▸ TEXT EXCERPT
※ ※ ※

# I W L Jewish Star of David and Fish



## Mudbug (Jun 1, 2016)

Hey all,
Been a while since I've posted, I've been kinda busy working and digging, more work than digging. 
Any way, I've dug up a bottle that I'd like some information on.
I've been all over the internet and am only finding Hartwig Kantorwicz, Der Lachs bottles and similar.
My bottle is mostly square, like an early paddled bottle, mostly aqua with maybe a hint of green, a stringy lip, an open tubular pontil scar and a seal that has what looks to be a Star of David with a fish under it and I W L embossed into the seal.
Some of my reading has produced the info that the I W L are initials for Isaac Witwe (or Wed) Ling who was possibly the proprietor or maker of the concoction in the bottle.
The bottle is really nice and it has numerous air bubbles with some distinct flaws in manufacturing.
No mold lines so I'm sure it was hand blown and squared up using the old methods.
I've enclosed some pictures of it in hopes maybe someone can tell me more about it, provide some links to it's origin or any more information on it.
Someday I may want to trade for it or sell it,but right now I like it too much to do anything but find out more about I W L, who he was,what was in the bottle and when it is dated from...... oh and it was dug in New Orleans,LA which is a pretty old city.


----------



## andy volkerts (Jun 1, 2016)

Hello. It looks an awful lot like a Der Lachs bottle that I got from France a couple years ago, the seller called it a bitters, but I feel that it was gin, but it was definitely paddle molded, as I think yours may be also.........Andy


----------



## Mudbug (Jun 1, 2016)

Thanks Andy, 
I think it was possibly for gin or perhaps for the Goldwasser liqueur concoction.
It is very similar to a Der Lachs type bottle, yet it does not say it anywhere.

※ ※ ※

▸ WORK INSTRUCTIONS
**a.** According to the I W L bottle thread, in what city was the bottle dug up?
**b.** Continue the I W L bottle thread from the point where it stops.
The lines that come next are separate from the I W L bottle thread.

▸ DATASET EXCERPT
※ ※ ※

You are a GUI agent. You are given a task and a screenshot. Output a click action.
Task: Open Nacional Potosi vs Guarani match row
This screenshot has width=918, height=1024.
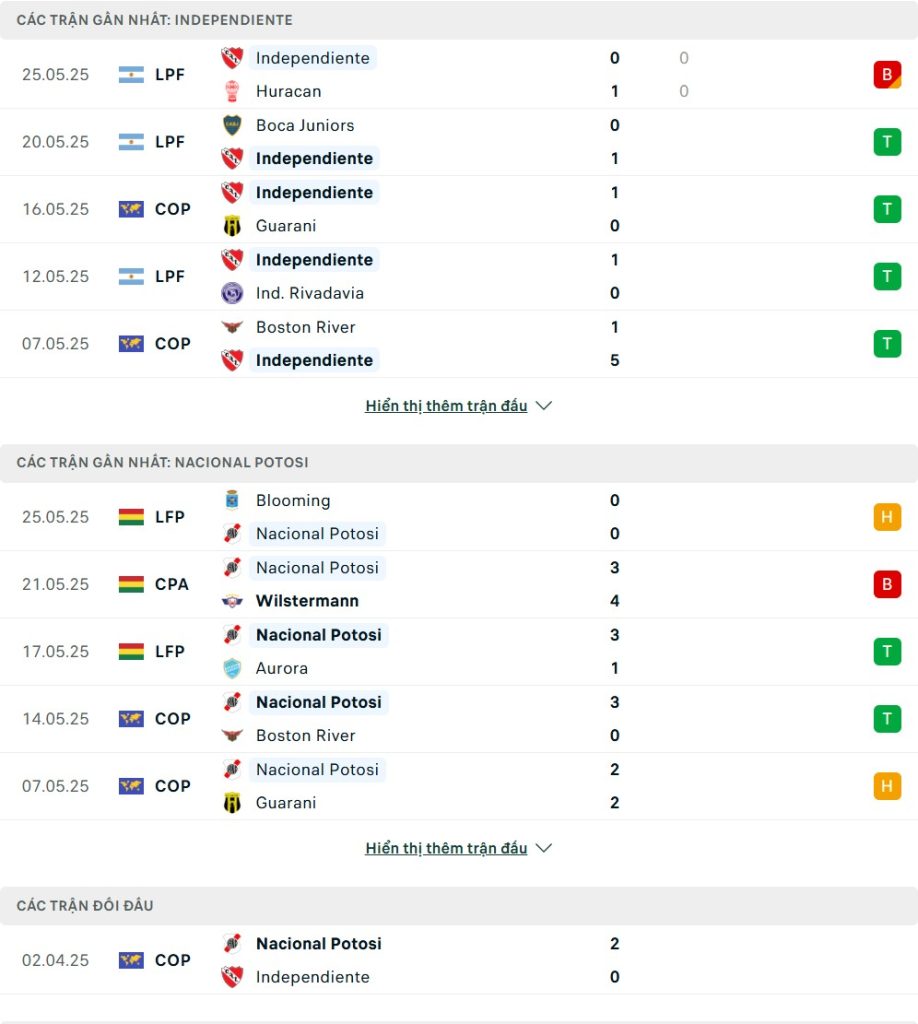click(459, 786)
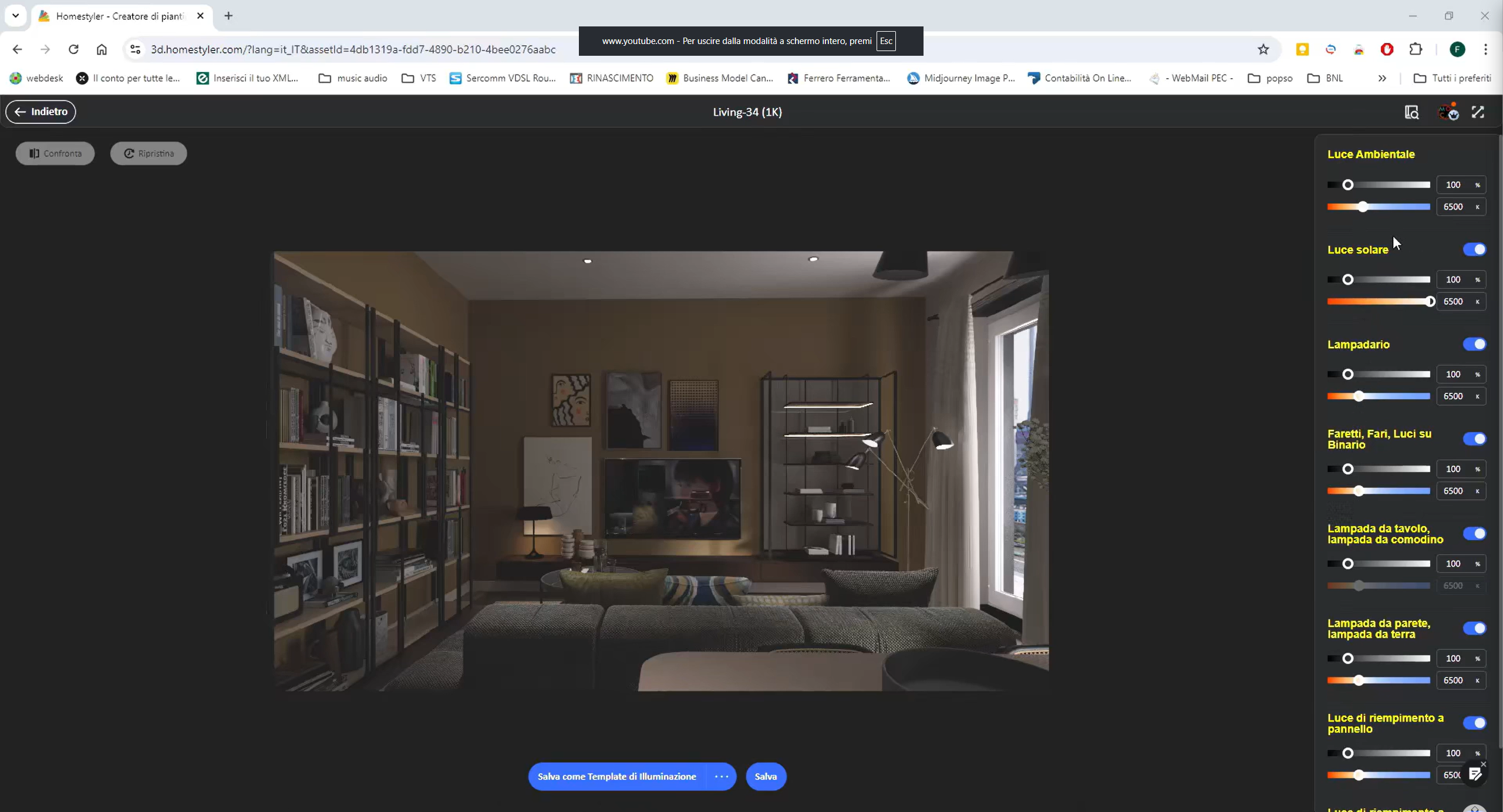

※ ※ ※

▸ ANSWERS BY TASK
**a.** New Orleans, Louisiana.

**b.**
Here is an excerpt from a current ad for Goldwasser:
_" In 1598, Ambrosien Vermöllen established Germany’s oldest liqueur factory, which later became famous under the name “Der Lachs” (“The Salmon”). The most well-known concoction, Original Danziger Goldwasser, followed in 1606. The “golden water” with real 22-karat gold leaf quickly advanced to become a drink of the noble society. And so it came about that the Original Danziger Goldwasser became the favourite liqueur of legendary czars Peter the Great and Katherine the Great.The fascination of Original Danziger Goldwasser and the history of the establishment “Der Lachs” persist to this day. But how did the name “Der Lachs” come about? We find the solution to the puzzle in 1704, when the Vermöllen family moves into a new house in a respectable townhouse on located on Breitengasse in Danzig. As was usual back then at this time there we no house numbers but merely a symbol which was engraved above the house door. And at this house the symbol was a salmon.__Drinkable gold has lost nothing of its fascination to this day. Today “Original Danziger Goldwasser” is still distilled unchanged according to a traditional recipe that is hundreds of years old and is one of the oldest trademarks in Germany."_
Interesting to note how the "salmon" came into being on the Der Lachs bottles. 

At any rate, the initials I W L have my curiosity perked and would like to know more about him. Was it possibly for Isaac Witwe Ling or Isaac Wed Ling?
Judging from the other items retrieved from the privy, this one dates around 1830.
It was dug from a privy close to the Mississippi River and the port, so it may very well have been brought over from "the old country", wherever that may be.

Was yours an open pontiled bottle?

Thanks again Andy.


----------



## andy volkerts (Jun 1, 2016)

Yes mine was is open pontiled, Also a great amber to puce color if I was more computer literate I would post pics, but I am too old to learn, I just screw everything up when trying to post on here.lol......Andy


----------



## ScottBSA (Jun 9, 2016)

Helping with this is out of my league, but it is a great looking very old bottle for sure.  Looks like you are doing great on the thinking and research.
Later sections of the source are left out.